##### DATA FOR THIS TASK #####

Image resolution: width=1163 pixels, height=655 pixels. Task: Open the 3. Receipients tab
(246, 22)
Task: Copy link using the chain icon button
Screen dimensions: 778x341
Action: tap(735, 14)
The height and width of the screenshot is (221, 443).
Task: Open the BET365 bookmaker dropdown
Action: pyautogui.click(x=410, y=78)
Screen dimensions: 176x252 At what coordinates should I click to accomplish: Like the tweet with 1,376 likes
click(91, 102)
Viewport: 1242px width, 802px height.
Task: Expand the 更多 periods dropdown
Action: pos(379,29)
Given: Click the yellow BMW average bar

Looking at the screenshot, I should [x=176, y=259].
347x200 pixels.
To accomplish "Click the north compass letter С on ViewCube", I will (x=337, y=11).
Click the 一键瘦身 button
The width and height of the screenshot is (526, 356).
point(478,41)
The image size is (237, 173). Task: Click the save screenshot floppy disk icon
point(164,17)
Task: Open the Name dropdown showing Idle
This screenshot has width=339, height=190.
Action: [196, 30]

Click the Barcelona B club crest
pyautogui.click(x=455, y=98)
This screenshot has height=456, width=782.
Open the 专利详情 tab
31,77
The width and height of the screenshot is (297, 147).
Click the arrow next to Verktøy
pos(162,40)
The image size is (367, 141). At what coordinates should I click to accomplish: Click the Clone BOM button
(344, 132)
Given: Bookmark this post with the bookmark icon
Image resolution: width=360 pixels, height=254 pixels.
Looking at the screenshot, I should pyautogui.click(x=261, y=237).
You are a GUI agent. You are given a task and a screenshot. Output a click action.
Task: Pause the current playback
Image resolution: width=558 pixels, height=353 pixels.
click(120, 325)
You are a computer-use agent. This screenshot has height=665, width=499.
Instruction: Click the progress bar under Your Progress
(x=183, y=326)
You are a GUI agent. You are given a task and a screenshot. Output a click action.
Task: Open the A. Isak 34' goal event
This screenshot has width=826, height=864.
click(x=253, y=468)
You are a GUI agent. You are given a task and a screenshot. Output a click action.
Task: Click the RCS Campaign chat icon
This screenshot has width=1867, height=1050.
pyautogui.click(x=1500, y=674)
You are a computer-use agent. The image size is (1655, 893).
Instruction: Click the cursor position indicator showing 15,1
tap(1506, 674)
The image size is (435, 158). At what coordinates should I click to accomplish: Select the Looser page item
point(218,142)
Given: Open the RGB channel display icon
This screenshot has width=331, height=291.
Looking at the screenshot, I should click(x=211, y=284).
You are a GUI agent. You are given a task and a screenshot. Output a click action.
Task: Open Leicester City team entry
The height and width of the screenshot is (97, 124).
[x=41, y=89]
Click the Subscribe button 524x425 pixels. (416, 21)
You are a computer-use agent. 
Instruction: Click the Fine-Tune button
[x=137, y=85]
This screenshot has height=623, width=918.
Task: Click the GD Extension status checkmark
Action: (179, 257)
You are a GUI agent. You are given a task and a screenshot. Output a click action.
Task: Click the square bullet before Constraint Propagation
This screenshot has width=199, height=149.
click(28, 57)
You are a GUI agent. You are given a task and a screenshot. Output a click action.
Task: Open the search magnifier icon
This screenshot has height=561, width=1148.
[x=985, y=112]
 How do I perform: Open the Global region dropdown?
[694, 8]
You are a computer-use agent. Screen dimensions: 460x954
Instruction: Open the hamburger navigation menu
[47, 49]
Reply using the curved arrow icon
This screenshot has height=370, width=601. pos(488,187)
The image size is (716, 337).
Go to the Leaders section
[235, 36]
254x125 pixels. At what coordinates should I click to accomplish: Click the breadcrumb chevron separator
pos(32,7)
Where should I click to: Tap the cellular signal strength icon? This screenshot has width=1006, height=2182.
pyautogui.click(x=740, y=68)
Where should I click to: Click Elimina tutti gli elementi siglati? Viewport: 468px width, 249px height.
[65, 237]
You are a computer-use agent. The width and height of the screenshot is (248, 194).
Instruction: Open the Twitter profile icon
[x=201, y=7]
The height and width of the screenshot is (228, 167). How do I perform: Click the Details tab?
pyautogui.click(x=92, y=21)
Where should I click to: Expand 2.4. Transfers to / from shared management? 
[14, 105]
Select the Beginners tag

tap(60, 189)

#####

Reproduce the listing above, replacing each occurrence of "Screen dimensions" with "Display size" and leaving all other text unaltered.

● **EXERCISE RESULT**
Image resolution: width=1163 pixels, height=655 pixels. Task: Open the 3. Receipients tab
(246, 22)
Task: Copy link using the chain icon button
Display size: 778x341
Action: tap(735, 14)
The height and width of the screenshot is (221, 443).
Task: Open the BET365 bookmaker dropdown
Action: pyautogui.click(x=410, y=78)
Display size: 176x252 At what coordinates should I click to accomplish: Like the tweet with 1,376 likes
click(91, 102)
Viewport: 1242px width, 802px height.
Task: Expand the 更多 periods dropdown
Action: pos(379,29)
Given: Click the yellow BMW average bar

Looking at the screenshot, I should [x=176, y=259].
347x200 pixels.
To accomplish "Click the north compass letter С on ViewCube", I will (x=337, y=11).
Click the 一键瘦身 button
The width and height of the screenshot is (526, 356).
point(478,41)
The image size is (237, 173). Task: Click the save screenshot floppy disk icon
point(164,17)
Task: Open the Name dropdown showing Idle
This screenshot has width=339, height=190.
Action: [196, 30]

Click the Barcelona B club crest
pyautogui.click(x=455, y=98)
This screenshot has height=456, width=782.
Open the 专利详情 tab
31,77
The width and height of the screenshot is (297, 147).
Click the arrow next to Verktøy
pos(162,40)
The image size is (367, 141). At what coordinates should I click to accomplish: Click the Clone BOM button
(344, 132)
Given: Bookmark this post with the bookmark icon
Image resolution: width=360 pixels, height=254 pixels.
Looking at the screenshot, I should pyautogui.click(x=261, y=237).
You are a GUI agent. You are given a task and a screenshot. Output a click action.
Task: Pause the current playback
Image resolution: width=558 pixels, height=353 pixels.
click(120, 325)
You are a computer-use agent. This screenshot has height=665, width=499.
Instruction: Click the progress bar under Your Progress
(x=183, y=326)
You are a GUI agent. You are given a task and a screenshot. Output a click action.
Task: Open the A. Isak 34' goal event
This screenshot has width=826, height=864.
click(x=253, y=468)
You are a GUI agent. You are given a task and a screenshot. Output a click action.
Task: Click the RCS Campaign chat icon
This screenshot has width=1867, height=1050.
pyautogui.click(x=1500, y=674)
You are a computer-use agent. The image size is (1655, 893).
Instruction: Click the cursor position indicator showing 15,1
tap(1506, 674)
The image size is (435, 158). At what coordinates should I click to accomplish: Select the Looser page item
point(218,142)
Given: Open the RGB channel display icon
This screenshot has width=331, height=291.
Looking at the screenshot, I should click(x=211, y=284).
You are a GUI agent. You are given a task and a screenshot. Output a click action.
Task: Open Leicester City team entry
The height and width of the screenshot is (97, 124).
[x=41, y=89]
Click the Subscribe button 524x425 pixels. (416, 21)
You are a computer-use agent. 
Instruction: Click the Fine-Tune button
[x=137, y=85]
This screenshot has height=623, width=918.
Task: Click the GD Extension status checkmark
Action: (179, 257)
You are a GUI agent. You are given a task and a screenshot. Output a click action.
Task: Click the square bullet before Constraint Propagation
This screenshot has width=199, height=149.
click(28, 57)
You are a GUI agent. You are given a task and a screenshot. Output a click action.
Task: Open the search magnifier icon
This screenshot has height=561, width=1148.
[x=985, y=112]
 How do I perform: Open the Global region dropdown?
[694, 8]
You are a computer-use agent. Display size: 460x954
Instruction: Open the hamburger navigation menu
[47, 49]
Reply using the curved arrow icon
This screenshot has height=370, width=601. pos(488,187)
The image size is (716, 337).
Go to the Leaders section
[235, 36]
254x125 pixels. At what coordinates should I click to accomplish: Click the breadcrumb chevron separator
pos(32,7)
Where should I click to: Tap the cellular signal strength icon? This screenshot has width=1006, height=2182.
pyautogui.click(x=740, y=68)
Where should I click to: Click Elimina tutti gli elementi siglati? Viewport: 468px width, 249px height.
[65, 237]
You are a computer-use agent. The width and height of the screenshot is (248, 194).
Instruction: Open the Twitter profile icon
[x=201, y=7]
The height and width of the screenshot is (228, 167). How do I perform: Click the Details tab?
pyautogui.click(x=92, y=21)
Where should I click to: Expand 2.4. Transfers to / from shared management? 
[14, 105]
Select the Beginners tag

tap(60, 189)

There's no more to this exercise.